►

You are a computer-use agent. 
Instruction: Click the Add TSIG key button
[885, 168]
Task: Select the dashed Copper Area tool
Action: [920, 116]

◄

WHAT TO DO: Reproduce the entries above verbatim, line for line, with nothing added or changed.

TASK RESPONSE:
You are a computer-use agent. 
Instruction: Click the Add TSIG key button
[885, 168]
Task: Select the dashed Copper Area tool
Action: [920, 116]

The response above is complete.